To dramatically abridge what happened next, I’ll say my dear husband—despite his very best intentions—did not succeed. And I let him suffer and fail, which was maybe not my most compassionate look. (But I am so tired.)
After two weeks of mishaps and two little girls who were falling asleep every time I loaded them into the car, I started my second Make Bed Time Great Again campaign. (The first campaign was working, but then we took a five-week vacation, which upended any semblance of routine.)
For the most part, I followed the approach of a certain mid-western sleep expert who is best known for taking care of babies (IYKYK), with a few sacrilegious tweaks.

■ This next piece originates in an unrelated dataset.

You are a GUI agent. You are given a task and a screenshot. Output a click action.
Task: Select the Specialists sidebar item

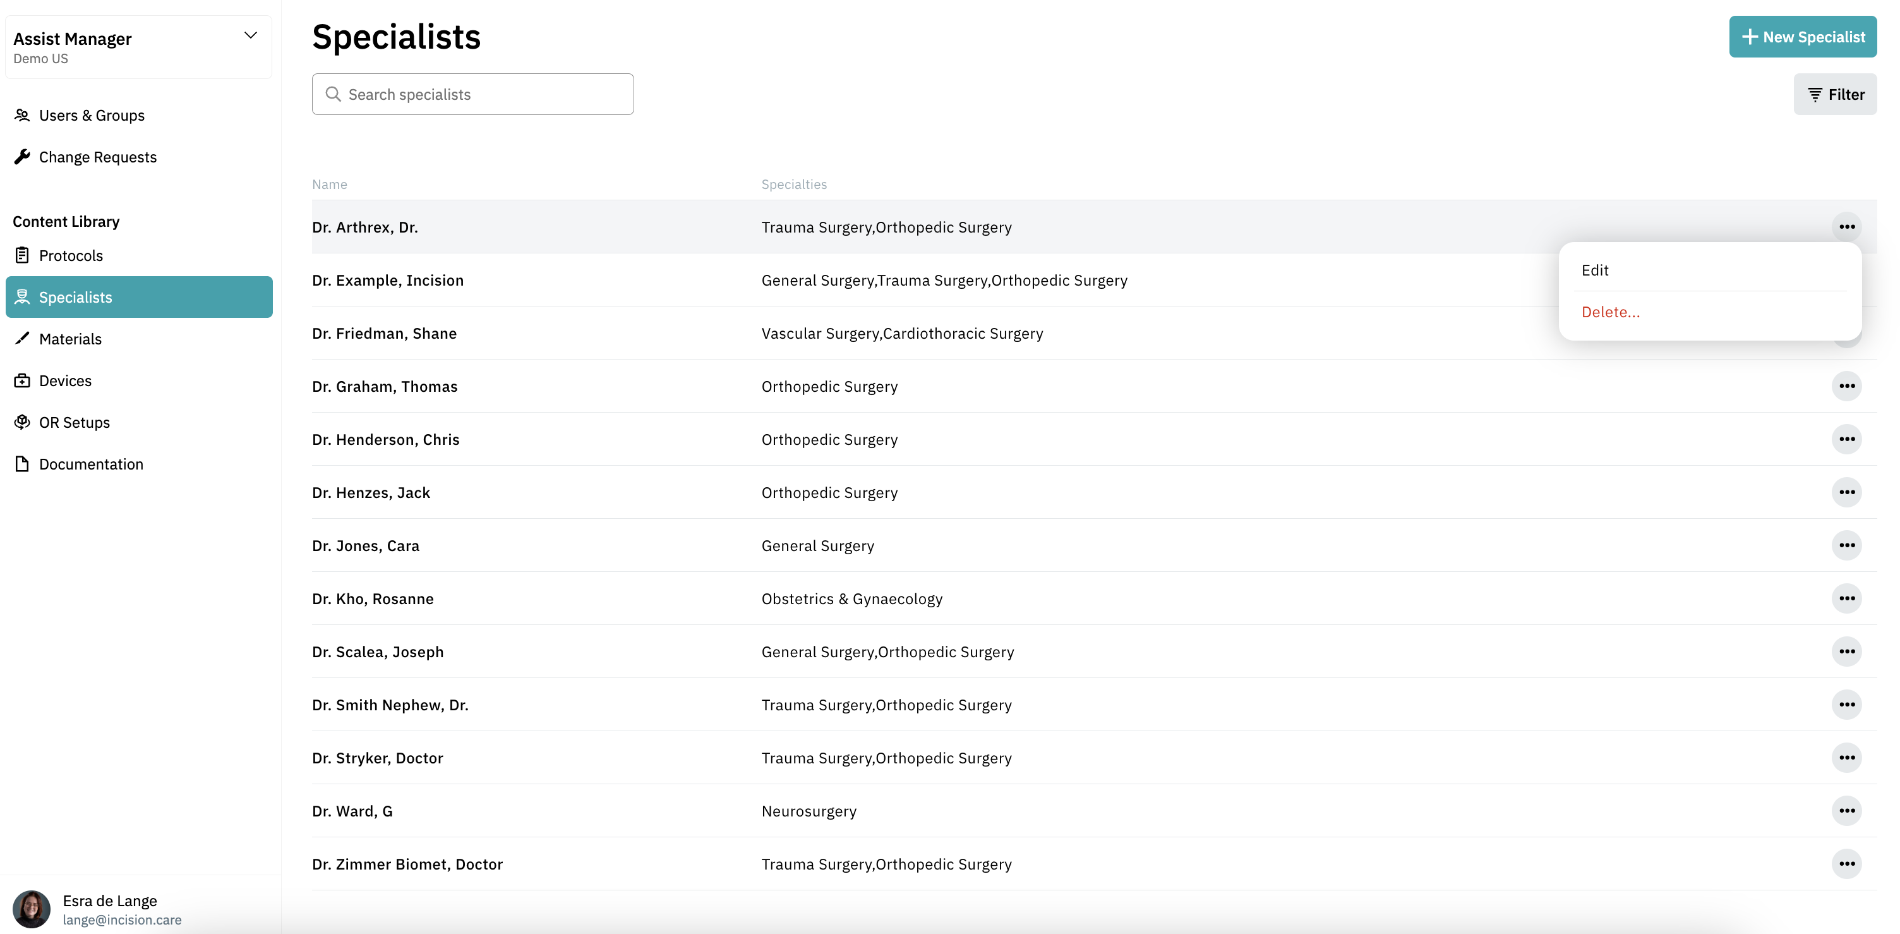point(139,297)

First: I made a mattress sleeve that my daughters have to slip into in order to cover themselves, thus ensuring they will not uncover themselves and beg me to come tuck them in again. It also serves as a way of making it very difficult to get out of bed in the middle of night. (Thinking about selling these. Worried it might be against the Uniquely American Academy of Sleeping Children and Families’ Handbook.)

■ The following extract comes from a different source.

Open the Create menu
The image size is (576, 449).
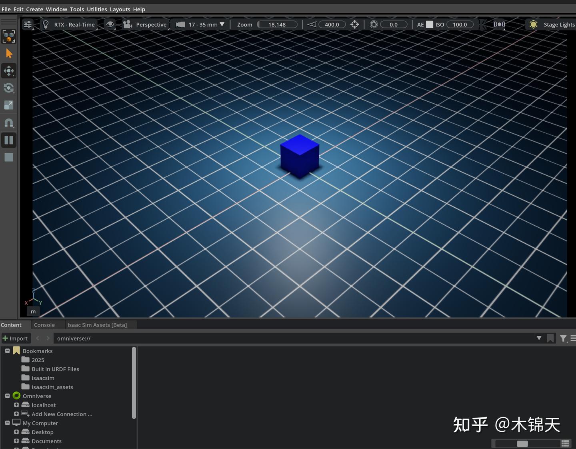pos(34,9)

Second: I promised them a reward for every night they slept through the night. Some people might also call this a bribe; those people would be correct.
Letting them choose their rewards has made for a weird and excessive collection of cups and water bottles from Five Below, but that feels like a small price to pay for a full night’s sleep.

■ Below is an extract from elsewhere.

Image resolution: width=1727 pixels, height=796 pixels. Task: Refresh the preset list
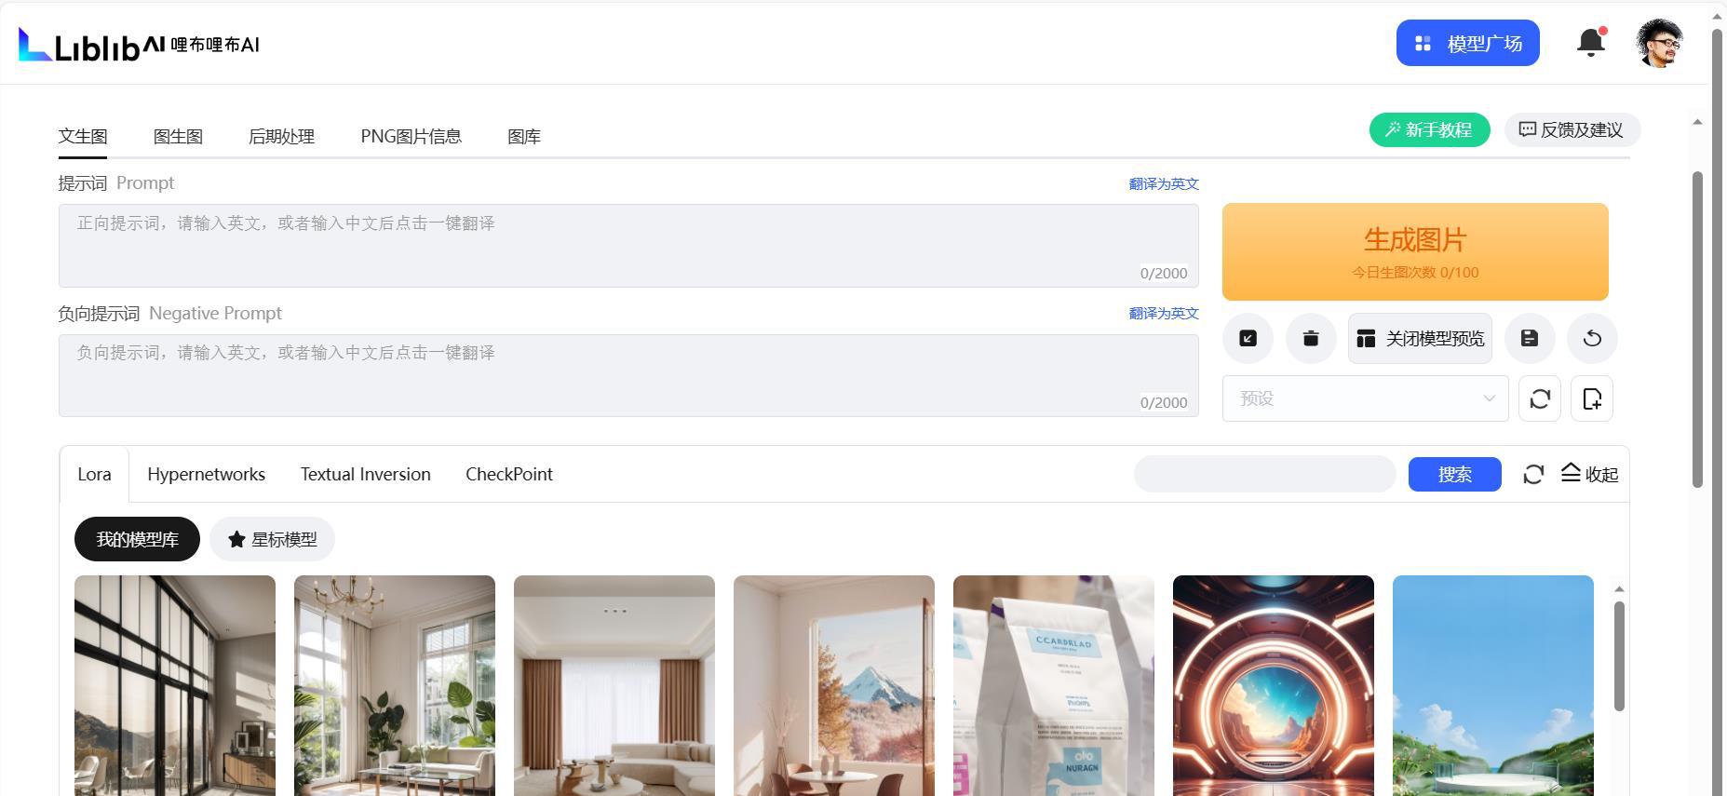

Third: On day five of the seven day plan, my daughters started falling asleep in five minutes flat and sleeping through the night. The idea of this program is that you wean your children of the need for your presence at bedtime by slowly backing yourself further and further out of the room at bedtime every other night. On day five, I was siting in the hallway just outside their bedroom door at bedtime, and we had this glorious sleep experience. I am pretty sure a chorus of angels woke us up the next morning.
It’s now day 25, and I’m still sitting just outside their bedroom door at bedtime; the angels are still singing every morning.
The sleep-training purists are shaking their well-slept little heads at me right now. You need to equip them to be able to fall asleep and stay asleep on their own. It’s an important skill. Don’t give up! Don’t stay stuck!
OK, Cara. I would love to hear your thoughts after you spend four years living with two insomniacs who insist you stay awake with them.
I have sacrificed a lot to get my daughters to where they are—and I’m not about to stop at hard tile floor and a $200/month bribery allowance.
Hallelujah for sleep!!! What a gift.